La feuille de route du Conseil est en effet un appel très clair à accentuer encore les politiques catastrophiques de François Hollande et de l’UMP, qui se sont notamment traduites par une augmentation continue et massive du chômage, et par un effondrement des recettes fiscales au regard des prévisions budgétaires initiales (-14,6 milliards d’euros en 2013 – cf rapport de la Cour des comptes), qui rendent parfaitement irréalistes les objectifs affichés en termes de réduction du déficit.

De cette feuille de route ultralibérale, on retiendra notamment :
– une demande d’austérité encore plus forte concernant la santé et les retraites ;

– un gel du SMIC et une multiplication des dérogations au salaire minimum ;

– la déréglementation anarchique des professions réglementées ;

– une augmentation des tarifs de l’électricité et du gaz au nom de la libre concurrence ;

– le renforcement d’une fiscalité dite écologique, notamment l’augmentation des taxes sur le gazole ;

– une décentralisation renforcée, en particulier par la fusion de collectivités locales, ce qui correspond comme par hasard au projet Hollande de « super régions »…

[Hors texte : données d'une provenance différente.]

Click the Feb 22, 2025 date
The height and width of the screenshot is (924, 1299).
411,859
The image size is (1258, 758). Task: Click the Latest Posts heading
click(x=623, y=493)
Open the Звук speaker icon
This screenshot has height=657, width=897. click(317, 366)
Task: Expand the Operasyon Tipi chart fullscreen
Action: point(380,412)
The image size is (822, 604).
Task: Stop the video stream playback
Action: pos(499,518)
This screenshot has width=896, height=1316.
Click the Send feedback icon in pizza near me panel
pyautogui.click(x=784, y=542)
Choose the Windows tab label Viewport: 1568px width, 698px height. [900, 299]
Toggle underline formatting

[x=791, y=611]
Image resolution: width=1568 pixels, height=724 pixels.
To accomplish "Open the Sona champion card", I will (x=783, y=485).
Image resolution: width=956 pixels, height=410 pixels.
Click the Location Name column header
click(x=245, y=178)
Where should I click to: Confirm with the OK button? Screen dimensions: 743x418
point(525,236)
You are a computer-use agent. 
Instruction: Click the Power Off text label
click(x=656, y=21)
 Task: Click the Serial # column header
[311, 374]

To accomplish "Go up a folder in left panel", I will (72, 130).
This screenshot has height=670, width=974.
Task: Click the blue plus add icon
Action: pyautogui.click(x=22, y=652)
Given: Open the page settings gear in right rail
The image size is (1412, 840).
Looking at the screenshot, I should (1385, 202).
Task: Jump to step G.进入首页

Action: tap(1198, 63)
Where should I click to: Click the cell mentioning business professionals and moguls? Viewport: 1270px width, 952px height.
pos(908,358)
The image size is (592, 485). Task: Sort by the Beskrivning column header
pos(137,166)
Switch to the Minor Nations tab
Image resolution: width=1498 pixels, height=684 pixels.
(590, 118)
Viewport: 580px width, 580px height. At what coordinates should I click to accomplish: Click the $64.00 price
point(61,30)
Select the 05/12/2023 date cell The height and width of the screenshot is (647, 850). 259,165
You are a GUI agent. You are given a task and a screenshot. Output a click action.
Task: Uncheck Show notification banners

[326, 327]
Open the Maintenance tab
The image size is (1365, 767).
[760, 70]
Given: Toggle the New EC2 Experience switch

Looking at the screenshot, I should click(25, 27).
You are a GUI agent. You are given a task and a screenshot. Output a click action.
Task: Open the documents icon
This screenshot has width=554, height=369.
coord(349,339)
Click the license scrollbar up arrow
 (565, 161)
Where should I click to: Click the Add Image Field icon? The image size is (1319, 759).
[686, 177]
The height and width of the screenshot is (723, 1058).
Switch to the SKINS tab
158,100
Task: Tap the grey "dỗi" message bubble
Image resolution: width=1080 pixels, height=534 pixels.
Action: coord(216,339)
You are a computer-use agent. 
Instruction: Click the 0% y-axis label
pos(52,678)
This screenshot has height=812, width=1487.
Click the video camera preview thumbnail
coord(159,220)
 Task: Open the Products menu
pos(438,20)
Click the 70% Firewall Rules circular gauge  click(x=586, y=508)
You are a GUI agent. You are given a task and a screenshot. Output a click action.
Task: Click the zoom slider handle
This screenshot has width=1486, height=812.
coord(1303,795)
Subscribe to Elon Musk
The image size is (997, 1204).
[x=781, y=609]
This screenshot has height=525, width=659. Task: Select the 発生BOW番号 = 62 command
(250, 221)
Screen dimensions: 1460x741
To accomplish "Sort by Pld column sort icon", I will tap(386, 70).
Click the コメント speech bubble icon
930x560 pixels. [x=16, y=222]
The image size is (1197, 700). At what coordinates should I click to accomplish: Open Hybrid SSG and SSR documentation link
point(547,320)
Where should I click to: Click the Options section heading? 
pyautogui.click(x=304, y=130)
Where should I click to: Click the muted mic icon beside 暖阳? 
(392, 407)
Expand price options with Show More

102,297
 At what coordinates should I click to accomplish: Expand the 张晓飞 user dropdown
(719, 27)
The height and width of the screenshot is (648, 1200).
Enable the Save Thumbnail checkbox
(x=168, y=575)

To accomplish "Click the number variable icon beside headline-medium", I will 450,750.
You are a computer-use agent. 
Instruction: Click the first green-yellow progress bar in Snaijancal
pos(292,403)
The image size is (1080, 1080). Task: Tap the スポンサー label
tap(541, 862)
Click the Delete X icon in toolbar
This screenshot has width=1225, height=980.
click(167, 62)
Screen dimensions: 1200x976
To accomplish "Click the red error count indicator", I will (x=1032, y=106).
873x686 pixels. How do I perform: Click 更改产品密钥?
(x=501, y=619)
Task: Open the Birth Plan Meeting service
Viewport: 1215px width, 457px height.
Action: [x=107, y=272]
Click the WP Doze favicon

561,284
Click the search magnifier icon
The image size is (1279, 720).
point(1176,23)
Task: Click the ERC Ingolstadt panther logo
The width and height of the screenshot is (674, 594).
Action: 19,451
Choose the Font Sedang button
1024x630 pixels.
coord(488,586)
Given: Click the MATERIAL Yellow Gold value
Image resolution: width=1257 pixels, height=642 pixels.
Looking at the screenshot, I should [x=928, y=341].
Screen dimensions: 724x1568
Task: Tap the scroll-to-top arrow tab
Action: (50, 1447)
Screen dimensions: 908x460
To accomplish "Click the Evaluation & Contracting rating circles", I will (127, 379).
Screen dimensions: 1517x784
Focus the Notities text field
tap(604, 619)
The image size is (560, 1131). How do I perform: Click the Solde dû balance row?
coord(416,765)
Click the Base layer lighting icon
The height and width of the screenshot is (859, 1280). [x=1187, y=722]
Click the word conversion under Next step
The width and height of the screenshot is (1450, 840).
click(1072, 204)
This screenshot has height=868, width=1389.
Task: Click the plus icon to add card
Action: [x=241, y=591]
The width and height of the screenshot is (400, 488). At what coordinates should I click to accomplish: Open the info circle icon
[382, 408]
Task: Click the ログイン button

La France doit retrouver sa pleine et entière souveraineté et se dégager des recommandations idiotes d’une Union européenne illégitime. En plaçant en tête le vote patriote Front National aux élections européennes, c’est le message qu’ont envoyé les Français : les autorités bruxelloises doivent en tenir compte en faisant preuve d’une plus grande modestie, en même temps que François Hollande a l’obligation démocratique d’aller défendre cette position auprès de l’Union européenne.